Die fünf schlimmsten Fehler in der Hundeerziehung




Die 5 schlimmsten Fehler in der Hundeerziehung
Die 5 schlimmsten Fehler in der Hundeerziehung

Die fünf schlimmsten Fehler in der Hundeerziehung kosten manchem Herrchen eine Menge Nerven. Unkontrollierbare und verzogene Hunde sind manchmal niedlich, können im Extremfall aber eine Gefahr für sich und andere darstellen. Um dies zu verhindern, beachten Hundebesitzer ein paar Grundregeln.

Wie Herrchen und Frauchen Fehler vermeiden

Erst einmal müssen sich Hundebesitzer potenzieller Fehlerquellen bewusst sein. Stress ist ein Störfaktor für eine effektive Hundeerziehung. Des Weiteren ist ein hohes Maß an Disziplin nötig, damit der Hund das Herrchen/Frauchen als Alphatier akzeptiert. Wollen Hundebesitzer ihren vierbeinigen Mitbewohnern neue Verhaltensweisen beibringen, ist dies ohne konsequentes Vorgehen nicht möglich. Auch wenn mancher Hund einen echten „Dackelblick“ an den Tag legt, lernt er nur durch konsequentes Handeln die richtigen Verhaltensweisen.

Eine der größten Herausforderungen aber auch potenzieller Fehler Nr. 1: Welpen

Familien, die sich einen Welpen zulegen, übernehmen besonders viel Verantwortung. Sie sind für das sichere Aufwachsen und die Pflege eines jungen Lebewesens zuständig. Gerade aufgrund der kleinen Hunde neigen Familien dazu, ihren Hunden den sprichwörtlichen „Welpenschutz“ zu gewähren. Das schadet allerdings mehr als das es nutzt. In der Prägungsphase der Anfangszeit lernt der Hund am besten, wer im Haus das Sagen hat. Dementsprechend beginnt Hundeerziehung am ersten Tag. Die fünf schlimmsten Fehler in der Hundeerziehung vermeidet der Hundebesitzer mit dem richtigen Gespür.

Reden als Fehler – Hunde brauchen konsequente Ansagen

Jeder Hundebesitzer spricht mit seinem Schützling. Für einige ist das Reden ein Hobby, das Raum benötigt. Lange Sätze kann ein Hund nicht verarbeiten. Die meisten Befehle nimmt der Hund aus Gewohnheit und Respekt gegenüber dem Herrchen entgegen. Sind diese Befehle als Sätze formuliert, kann der Hund diese nicht umsetzen. Folgende Befehle sollten im Grundrepertoire sein:

  • Sitz!
  • Platz!
  • Bleib!
  • Aus!

Dementsprechend ist ein einfacher Befehl wie „Sitz!“ die bessere Alternative. Der Ton des erfolgreichen Herrchens ist positiv aber bestimmt. Auch Nuscheln stößt wörtlich auf taube Ohren. Reagiert der Hund auf den Befehl, hat er sich ein Lob und einen Leckerbissen verdient. So lernt er das richtige Verhalten.

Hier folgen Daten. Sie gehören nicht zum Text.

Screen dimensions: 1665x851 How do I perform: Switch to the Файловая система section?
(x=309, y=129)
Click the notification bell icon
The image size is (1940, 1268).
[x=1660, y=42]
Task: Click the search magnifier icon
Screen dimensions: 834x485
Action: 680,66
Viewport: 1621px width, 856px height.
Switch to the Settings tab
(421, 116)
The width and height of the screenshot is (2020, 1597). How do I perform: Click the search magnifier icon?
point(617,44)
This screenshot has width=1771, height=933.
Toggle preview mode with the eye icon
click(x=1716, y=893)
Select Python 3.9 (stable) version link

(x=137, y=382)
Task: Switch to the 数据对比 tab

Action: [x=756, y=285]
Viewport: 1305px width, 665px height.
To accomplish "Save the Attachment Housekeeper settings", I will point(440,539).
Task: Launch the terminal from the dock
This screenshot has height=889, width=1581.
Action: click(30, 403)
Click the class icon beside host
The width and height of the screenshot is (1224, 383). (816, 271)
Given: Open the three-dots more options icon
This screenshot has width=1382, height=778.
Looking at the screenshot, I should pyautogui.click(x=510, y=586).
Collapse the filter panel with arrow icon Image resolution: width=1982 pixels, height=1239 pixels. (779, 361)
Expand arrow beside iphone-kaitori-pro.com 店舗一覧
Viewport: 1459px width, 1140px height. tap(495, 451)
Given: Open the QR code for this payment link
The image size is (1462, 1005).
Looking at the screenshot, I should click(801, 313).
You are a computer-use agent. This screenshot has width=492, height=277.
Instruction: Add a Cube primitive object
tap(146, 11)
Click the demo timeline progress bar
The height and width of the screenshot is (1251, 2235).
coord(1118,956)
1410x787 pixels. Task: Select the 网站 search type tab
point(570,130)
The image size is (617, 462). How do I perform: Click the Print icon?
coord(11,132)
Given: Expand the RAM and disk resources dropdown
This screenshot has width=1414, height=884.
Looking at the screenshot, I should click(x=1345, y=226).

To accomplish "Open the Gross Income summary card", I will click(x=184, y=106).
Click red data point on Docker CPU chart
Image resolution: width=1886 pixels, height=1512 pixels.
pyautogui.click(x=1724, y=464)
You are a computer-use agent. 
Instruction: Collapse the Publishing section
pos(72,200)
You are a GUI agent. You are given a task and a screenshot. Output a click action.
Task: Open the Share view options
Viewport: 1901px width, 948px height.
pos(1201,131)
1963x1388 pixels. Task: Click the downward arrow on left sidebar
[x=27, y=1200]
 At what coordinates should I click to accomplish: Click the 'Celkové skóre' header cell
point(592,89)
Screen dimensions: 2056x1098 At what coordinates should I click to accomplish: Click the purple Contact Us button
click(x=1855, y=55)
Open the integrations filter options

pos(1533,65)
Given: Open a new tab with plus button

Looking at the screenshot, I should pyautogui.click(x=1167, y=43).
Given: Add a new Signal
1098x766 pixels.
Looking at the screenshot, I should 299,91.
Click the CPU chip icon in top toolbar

Schwerwiegender Fehler: Den eigenen Hund unterfordern

Hunde entwickeln, wenn sie sich langweilen, seltsame Verhaltensweisen. Gegen starkes Bellen, Kratzen oder Jaulen hilft Beschäftigung. Viel Bewegung, wenn das Herrchen Freizeit hat und spannende Spiele schaffen Abhilfe. In den letzten Jahren etablierten sich eigene Hobbys für Hundeliebhaber. Agility und Apportierwettbewerbe sind eine tolle Art der Beschäftigung mit dem Hund. Tiere wollen beschäftigt sein.

Hundeerziehung auf den Punkt gebracht

Die Beziehung zum Hund kann eine Symbiose sein. Damit der Hund das richtige Verhalten zeigt, muss das Herrchen mit gutem Beispiel vorangehen. Konkret lernt ein Hund nicht das Warten an einer Ampel, wenn der Besitzer notorisch ohne zu halten herüberläuft. Darüber hinaus ist eine Mischung aus Konsequenz und Lob der beste Weg, um die fünf schlimmsten Fehler in der Hundeerziehung zu vermeiden.